I was just wondering how people make animated textures aside for, lets say billboards in a scene or game.
This seems the way to go i guess.
I don't exactly know how to make animations on flat planes, aside from changing UV-coordinates in the Mapping node in the shader editor. And then adding keyframes to it.

https://vimeo.com/474124111

Can you also animate a transition from Ortographic mode to Perspective?

You've mentioned the usage of PNG and videoformat as outputs. When is what output prefereable?

  • Wayne Dixon replied

    Hi GroundBird,

    I don't know much about textures (animated or not) but you can check out this live stream where Kent Trammell sets up an animated Fire Texture.
    https://cgcookie.com/live_streams/animating-a-procedural-fire-texture

    However, it is possible to use an image sequence or video as a texture for an object.  That is quite common.

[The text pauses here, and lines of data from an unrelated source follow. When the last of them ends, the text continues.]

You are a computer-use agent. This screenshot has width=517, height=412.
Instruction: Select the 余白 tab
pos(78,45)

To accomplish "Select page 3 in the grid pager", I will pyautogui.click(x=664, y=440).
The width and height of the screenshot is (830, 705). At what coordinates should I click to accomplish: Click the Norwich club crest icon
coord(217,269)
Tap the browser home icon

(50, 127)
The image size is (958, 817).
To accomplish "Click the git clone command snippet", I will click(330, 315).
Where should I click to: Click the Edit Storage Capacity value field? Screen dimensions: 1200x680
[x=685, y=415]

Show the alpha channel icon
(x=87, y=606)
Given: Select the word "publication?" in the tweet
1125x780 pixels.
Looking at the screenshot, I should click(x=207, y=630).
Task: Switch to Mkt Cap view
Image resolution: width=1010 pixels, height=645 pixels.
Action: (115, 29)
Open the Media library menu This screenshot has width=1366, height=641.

    In regards to animating from Ortho to perspective, I asked this question a while ago and someone much smarter than me said "Yes it is possible but it isn't very easy to do".  It has something to do with the different view matrices and then I just nodded and pretended I knew what was going on.


    PNG is a good format for an image sequence because it has transparency and the file sizes aren't too big.  If you need to save out different passes (for compositing) or you need lossless compression (super high quality) then EXR is a better option.

    You will need to render the project in a video format at the last step (final version), but generally while you are working on the project you will benefit from using images sequences.  This makes it much faster when you only need to change a few frames you only need to render the few frames that you changed rather than the entire thing.

    However, when you're animating and you just need to see how your project is progressing, you might benefit from rendering a viewport animation straight to a video format. (because it is super fast to render the viewport and you can also send that video to somebody if needed)


    Hope that helps.


  • CG GroundBirdie(groundbird) replied

    Hello Wayne,

    Thank you very much for your reply and the link for the livestream. I'll save it for future shader experiments.
    So it is possible! Really cool, but yeah so suprise there it being difficult.

    "You will need to render the project in a video format at the last step (final version), but generally while you are working on the project you will benefit from using images sequences. This makes it much faster when you only need to change a few frames you only need to render the few frames that you changed rather than the entire thing. "
    That's actually smart to do so. Saving (rebder)time and such. I was really hoping you would provide more indepth information about the questions. And you did, so thank you very much!